Post new topic Reply to topic  [ 12 posts ] 
Author Message
PostPosted: Sun Mar 13, 2011 6:36 am 
Offline

Joined: Sun Mar 13, 2011 4:58 am
Posts: 17
Location: Rindge NH USA
Kinda on a lark, I decided to design an MMU for the 6502. The idea was basically to allow for a protected mode, similar to the x86 (and others). Being a bit of a NES hacker, I'm familiar with basic bank swapping mechanisms, but I decided to go for something more advanced.

The main idea was to extend the address space and implement page tables in general purpose memory. I decided to use a 20-bit address bus and 256-byte pages. This requires 12-bit page addresses in the page table, which (when bumped up to a round number of bytes) leaves four bits for flags. So a page table takes two pages.

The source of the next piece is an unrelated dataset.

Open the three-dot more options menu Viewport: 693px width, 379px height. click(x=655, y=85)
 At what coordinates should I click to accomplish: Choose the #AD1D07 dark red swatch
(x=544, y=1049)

So now that I had figured out how I wanted the page tables to function, I had to come up with a way to implement them. I sketched out a few different designs, but I eventually decided that the best way was to make three memory accesses every time the CPU tries to access the memory.

The first access fetches the low byte of the page table entry. The second access fetches the high byte of the page table entry. And the third access reads or writes to the mapped page.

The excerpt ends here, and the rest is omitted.